British researchers have claimed that a large-scale cyber attack on the US power grid could cost the country’s economy as much as $1 trillion (£640 billion).
The figure appears in a report entitled Business Blackout, jointly published by insurance market Lloyd’s of London and the Cambridge University Centre for Risk Studies on July 8th.
It describes a scenario in which hackers shut down enough parts of the grid to plunge 15 states, as well as capital Washington DC, into darkness.

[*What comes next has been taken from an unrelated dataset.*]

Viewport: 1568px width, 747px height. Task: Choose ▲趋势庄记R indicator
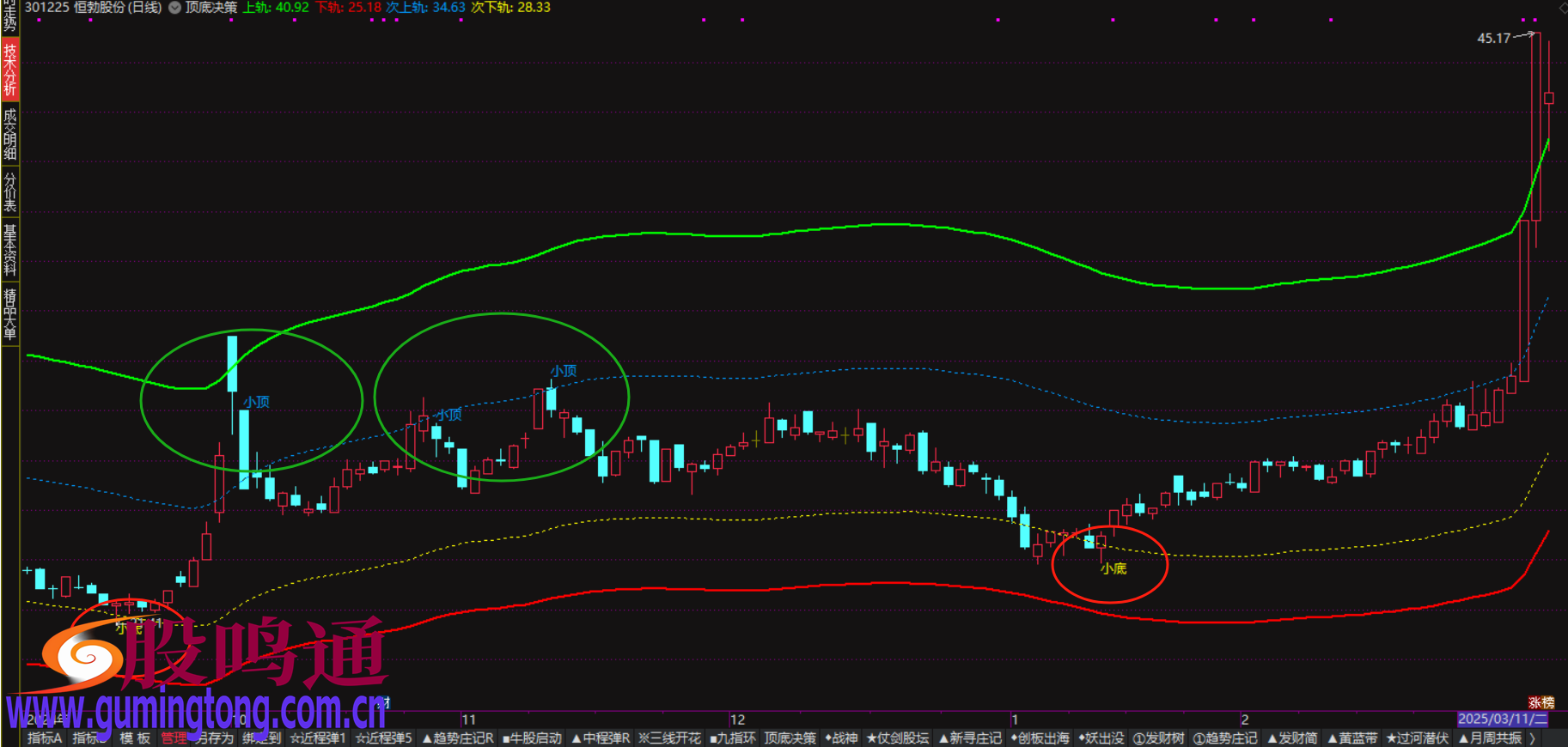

In addition to the $1 trillion economic cost, the report predicts insurance industry payouts of as much as $71.1 billion.
“This scenario shows the huge impact and havoc that could result from a major cyber attack on the US,” commented Tom Bolt, director of performance management at Lloyd’s.
“The reality is that the modern, digital, and interconnected world creates the conditions for significant damage, and we know there are hostile actors with the skills and desire to cause harm.”
Back in April, a report from Trend Micro and the Organization of American States revealed that almost half (44 per cent) of critical infrastructure suppliers in North and South America – including energy companies, telecoms firms and government agencies – have been the targets of cyber attacks in which hackers attempt to disrupt their operations via data destruction.
A further 40 per cent have had malicious actors seek to shut down their systems, again in a bid to cause chaos and business disruption rather than to profit off stolen data.
On that occasion, Trend Micro’s chief security officer Tom Kellerman warned that critical infrastructure has become “a prime target for cybercriminals”.